• What is expected
Render every line from the top of the records down to the one containing "will click(613, 90).", inclusive, as a JSON list of strings with one string per line and no blank lines.

• Supplied records
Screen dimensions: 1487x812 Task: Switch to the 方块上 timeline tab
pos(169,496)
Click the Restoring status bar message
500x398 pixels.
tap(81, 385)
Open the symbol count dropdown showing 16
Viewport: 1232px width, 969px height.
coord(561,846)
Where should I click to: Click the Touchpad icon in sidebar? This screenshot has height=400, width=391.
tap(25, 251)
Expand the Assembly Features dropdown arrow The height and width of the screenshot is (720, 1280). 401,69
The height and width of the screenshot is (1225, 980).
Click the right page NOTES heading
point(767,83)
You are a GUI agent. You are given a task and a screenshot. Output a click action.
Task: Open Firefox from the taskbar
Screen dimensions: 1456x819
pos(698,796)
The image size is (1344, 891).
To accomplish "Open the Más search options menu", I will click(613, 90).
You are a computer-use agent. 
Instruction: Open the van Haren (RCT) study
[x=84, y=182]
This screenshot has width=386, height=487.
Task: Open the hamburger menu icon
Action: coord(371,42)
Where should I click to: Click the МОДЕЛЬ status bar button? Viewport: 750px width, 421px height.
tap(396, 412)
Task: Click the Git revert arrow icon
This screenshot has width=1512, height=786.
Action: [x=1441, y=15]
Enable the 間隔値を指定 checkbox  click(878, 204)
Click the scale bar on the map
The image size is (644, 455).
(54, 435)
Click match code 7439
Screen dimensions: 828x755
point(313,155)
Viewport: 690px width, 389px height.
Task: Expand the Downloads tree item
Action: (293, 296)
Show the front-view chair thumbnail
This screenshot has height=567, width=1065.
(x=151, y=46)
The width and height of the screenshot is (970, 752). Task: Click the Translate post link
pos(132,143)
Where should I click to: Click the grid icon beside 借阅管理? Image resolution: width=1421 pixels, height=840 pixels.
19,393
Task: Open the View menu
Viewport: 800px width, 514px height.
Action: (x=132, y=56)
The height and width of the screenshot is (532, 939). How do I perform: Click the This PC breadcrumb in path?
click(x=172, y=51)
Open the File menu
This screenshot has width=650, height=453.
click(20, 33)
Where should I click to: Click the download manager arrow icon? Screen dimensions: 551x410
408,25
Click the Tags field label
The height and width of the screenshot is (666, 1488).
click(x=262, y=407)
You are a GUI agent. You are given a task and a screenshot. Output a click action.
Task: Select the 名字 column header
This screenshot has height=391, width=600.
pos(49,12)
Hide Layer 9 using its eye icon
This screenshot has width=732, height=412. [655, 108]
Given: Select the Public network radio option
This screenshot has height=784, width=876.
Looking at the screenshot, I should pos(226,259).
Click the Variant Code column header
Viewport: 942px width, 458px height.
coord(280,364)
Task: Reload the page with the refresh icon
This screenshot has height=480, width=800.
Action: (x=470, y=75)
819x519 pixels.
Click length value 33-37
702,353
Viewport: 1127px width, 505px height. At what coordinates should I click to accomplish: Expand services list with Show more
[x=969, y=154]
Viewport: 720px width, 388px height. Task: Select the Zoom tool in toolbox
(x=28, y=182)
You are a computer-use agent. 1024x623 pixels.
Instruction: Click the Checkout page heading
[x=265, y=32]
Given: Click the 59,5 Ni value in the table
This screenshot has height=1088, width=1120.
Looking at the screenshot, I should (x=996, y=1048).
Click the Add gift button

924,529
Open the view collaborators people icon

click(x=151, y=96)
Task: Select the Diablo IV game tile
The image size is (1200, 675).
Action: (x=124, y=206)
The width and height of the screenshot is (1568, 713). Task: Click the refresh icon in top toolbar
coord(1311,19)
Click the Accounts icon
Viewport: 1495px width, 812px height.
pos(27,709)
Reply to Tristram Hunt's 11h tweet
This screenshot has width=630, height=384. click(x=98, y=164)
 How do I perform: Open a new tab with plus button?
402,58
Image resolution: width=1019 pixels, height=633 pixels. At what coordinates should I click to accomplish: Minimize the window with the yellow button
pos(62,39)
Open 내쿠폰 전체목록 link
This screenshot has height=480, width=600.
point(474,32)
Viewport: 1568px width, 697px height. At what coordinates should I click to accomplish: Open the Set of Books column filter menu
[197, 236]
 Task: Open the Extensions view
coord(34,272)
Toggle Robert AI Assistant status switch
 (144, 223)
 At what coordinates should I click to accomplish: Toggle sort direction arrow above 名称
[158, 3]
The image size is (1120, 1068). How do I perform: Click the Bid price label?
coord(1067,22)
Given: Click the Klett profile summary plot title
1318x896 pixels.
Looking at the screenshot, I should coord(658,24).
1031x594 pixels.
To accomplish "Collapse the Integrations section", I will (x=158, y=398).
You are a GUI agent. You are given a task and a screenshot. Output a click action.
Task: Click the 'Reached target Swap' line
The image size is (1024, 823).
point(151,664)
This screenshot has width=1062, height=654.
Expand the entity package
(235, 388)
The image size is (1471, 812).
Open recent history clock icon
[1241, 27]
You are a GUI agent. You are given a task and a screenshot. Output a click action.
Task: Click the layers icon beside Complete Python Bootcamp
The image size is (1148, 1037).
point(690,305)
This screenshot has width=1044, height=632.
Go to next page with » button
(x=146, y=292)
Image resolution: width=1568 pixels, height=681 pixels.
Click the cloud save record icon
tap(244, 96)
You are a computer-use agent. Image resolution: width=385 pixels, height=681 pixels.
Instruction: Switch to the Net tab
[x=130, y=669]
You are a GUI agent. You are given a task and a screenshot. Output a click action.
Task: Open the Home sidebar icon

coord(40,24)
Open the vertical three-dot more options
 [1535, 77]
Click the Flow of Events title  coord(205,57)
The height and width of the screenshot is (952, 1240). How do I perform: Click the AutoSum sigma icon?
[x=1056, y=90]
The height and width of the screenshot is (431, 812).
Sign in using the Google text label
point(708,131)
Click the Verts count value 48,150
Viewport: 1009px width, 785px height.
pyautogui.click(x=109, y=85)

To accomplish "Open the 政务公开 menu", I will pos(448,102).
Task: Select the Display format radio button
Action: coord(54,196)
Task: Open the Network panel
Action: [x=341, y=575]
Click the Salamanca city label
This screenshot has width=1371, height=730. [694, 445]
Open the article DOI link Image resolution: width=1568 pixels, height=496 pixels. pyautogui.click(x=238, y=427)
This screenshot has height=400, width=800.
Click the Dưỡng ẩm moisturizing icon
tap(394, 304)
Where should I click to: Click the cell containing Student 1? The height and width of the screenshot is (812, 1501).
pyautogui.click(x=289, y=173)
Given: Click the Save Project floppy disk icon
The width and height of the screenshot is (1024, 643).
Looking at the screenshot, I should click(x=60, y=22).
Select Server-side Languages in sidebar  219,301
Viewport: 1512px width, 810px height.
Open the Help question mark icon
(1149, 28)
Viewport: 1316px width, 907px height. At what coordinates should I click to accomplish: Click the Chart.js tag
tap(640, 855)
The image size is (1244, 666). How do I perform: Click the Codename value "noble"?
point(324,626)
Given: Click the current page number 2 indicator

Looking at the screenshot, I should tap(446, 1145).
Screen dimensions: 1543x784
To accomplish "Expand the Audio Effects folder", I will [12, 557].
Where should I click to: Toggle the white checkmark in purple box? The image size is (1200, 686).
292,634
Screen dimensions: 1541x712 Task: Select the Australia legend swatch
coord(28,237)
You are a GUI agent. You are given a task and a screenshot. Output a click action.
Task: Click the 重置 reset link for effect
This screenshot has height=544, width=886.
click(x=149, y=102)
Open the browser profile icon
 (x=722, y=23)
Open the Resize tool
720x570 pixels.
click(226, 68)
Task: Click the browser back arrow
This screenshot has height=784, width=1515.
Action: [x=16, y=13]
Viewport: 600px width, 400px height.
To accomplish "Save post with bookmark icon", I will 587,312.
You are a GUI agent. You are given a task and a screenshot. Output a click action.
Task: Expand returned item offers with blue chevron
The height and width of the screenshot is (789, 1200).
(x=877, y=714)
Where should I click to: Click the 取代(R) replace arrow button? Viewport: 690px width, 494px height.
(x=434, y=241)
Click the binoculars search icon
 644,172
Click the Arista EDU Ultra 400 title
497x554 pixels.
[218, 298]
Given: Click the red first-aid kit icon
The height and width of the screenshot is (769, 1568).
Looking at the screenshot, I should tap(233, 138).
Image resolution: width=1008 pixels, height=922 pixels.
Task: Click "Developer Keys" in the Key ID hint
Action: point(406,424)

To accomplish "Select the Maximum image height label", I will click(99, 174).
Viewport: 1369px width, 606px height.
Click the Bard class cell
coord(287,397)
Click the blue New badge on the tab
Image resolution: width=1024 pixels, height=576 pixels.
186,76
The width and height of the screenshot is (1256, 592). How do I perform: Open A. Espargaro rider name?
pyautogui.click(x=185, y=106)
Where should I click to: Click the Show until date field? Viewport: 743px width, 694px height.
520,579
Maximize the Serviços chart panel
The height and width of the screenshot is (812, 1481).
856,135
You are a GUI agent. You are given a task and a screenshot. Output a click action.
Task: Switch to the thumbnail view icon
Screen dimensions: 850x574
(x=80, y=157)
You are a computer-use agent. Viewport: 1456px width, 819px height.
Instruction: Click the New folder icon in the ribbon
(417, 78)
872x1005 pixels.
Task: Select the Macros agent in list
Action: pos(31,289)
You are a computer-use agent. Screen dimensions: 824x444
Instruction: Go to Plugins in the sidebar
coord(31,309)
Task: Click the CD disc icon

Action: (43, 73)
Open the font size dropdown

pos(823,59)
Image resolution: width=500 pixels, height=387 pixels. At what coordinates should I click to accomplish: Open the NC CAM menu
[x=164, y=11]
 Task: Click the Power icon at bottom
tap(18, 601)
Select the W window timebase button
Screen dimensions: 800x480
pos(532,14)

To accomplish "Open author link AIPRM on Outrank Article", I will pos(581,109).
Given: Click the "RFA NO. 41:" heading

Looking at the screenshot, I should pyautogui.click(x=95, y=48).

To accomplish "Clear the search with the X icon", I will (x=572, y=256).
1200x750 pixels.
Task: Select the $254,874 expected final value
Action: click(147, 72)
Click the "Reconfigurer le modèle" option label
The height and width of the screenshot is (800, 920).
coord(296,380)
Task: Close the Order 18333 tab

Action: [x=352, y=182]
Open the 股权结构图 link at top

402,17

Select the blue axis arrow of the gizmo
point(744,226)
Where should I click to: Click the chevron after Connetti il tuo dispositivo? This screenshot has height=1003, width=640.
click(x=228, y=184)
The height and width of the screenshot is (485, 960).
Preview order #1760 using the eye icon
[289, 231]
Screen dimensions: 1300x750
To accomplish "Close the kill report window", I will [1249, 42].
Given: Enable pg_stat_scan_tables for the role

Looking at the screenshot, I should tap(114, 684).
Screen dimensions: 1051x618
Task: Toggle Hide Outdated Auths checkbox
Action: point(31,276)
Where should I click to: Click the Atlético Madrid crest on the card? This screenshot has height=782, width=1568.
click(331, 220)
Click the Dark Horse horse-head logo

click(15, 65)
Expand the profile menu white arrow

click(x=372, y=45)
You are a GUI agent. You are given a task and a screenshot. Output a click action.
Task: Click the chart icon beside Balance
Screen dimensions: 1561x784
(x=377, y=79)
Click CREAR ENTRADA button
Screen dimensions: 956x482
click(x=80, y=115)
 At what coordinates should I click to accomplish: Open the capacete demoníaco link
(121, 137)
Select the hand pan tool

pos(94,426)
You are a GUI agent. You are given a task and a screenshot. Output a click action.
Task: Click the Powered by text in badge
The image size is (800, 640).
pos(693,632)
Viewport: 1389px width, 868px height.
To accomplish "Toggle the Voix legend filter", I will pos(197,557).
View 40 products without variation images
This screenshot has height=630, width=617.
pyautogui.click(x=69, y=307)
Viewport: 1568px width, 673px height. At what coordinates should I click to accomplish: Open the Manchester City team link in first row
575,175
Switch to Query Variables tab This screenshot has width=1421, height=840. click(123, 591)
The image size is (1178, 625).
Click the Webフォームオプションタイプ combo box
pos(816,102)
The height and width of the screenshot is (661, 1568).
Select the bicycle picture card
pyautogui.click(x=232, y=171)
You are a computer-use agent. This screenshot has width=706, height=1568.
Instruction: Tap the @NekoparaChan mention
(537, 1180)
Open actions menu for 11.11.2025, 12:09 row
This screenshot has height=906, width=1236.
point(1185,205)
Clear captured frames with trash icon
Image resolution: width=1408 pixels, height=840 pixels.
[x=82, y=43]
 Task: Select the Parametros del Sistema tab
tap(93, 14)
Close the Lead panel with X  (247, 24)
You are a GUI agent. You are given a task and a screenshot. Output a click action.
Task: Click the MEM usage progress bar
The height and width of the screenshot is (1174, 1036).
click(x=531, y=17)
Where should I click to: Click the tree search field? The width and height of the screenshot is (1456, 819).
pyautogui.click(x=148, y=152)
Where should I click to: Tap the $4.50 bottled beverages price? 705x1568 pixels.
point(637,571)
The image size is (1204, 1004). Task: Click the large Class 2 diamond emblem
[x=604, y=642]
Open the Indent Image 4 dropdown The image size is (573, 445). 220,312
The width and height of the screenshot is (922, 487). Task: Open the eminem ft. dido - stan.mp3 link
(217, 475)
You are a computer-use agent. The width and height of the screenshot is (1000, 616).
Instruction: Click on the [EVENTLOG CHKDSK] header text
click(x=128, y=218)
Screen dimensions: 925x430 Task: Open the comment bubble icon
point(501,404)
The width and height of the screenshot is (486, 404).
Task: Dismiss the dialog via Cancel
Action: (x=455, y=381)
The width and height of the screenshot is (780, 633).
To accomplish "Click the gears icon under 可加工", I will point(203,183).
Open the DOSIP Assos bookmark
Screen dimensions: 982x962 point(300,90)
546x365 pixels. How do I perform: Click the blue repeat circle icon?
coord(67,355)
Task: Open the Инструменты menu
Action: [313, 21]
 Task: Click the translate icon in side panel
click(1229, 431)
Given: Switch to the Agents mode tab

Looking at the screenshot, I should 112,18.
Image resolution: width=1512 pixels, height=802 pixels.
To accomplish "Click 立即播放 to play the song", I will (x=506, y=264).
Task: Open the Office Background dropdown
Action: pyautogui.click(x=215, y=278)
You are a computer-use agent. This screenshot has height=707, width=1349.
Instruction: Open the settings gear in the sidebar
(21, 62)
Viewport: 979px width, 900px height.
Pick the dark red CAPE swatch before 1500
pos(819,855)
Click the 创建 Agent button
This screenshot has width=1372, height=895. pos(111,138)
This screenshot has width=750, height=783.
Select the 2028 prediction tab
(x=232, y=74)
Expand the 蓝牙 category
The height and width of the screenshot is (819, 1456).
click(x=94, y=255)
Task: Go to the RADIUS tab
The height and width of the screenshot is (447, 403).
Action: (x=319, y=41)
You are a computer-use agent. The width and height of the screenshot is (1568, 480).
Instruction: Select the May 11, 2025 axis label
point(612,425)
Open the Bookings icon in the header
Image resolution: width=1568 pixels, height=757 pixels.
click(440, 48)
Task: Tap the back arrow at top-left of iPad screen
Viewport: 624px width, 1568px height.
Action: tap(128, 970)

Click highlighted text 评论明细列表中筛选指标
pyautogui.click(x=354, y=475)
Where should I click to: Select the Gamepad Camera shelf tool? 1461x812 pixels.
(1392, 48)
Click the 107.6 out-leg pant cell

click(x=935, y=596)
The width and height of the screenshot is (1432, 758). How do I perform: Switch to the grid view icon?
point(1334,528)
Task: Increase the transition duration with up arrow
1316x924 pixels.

• Reply
[
  "Screen dimensions: 1487x812 Task: Switch to the 方块上 timeline tab",
  "pos(169,496)",
  "Click the Restoring status bar message",
  "500x398 pixels.",
  "tap(81, 385)",
  "Open the symbol count dropdown showing 16",
  "Viewport: 1232px width, 969px height.",
  "coord(561,846)",
  "Where should I click to: Click the Touchpad icon in sidebar? This screenshot has height=400, width=391.",
  "tap(25, 251)",
  "Expand the Assembly Features dropdown arrow The height and width of the screenshot is (720, 1280). 401,69",
  "The height and width of the screenshot is (1225, 980).",
  "Click the right page NOTES heading",
  "point(767,83)",
  "You are a GUI agent. You are given a task and a screenshot. Output a click action.",
  "Task: Open Firefox from the taskbar",
  "Screen dimensions: 1456x819",
  "pos(698,796)",
  "The image size is (1344, 891).",
  "To accomplish \"Open the Más search options menu\", I will click(613, 90)."
]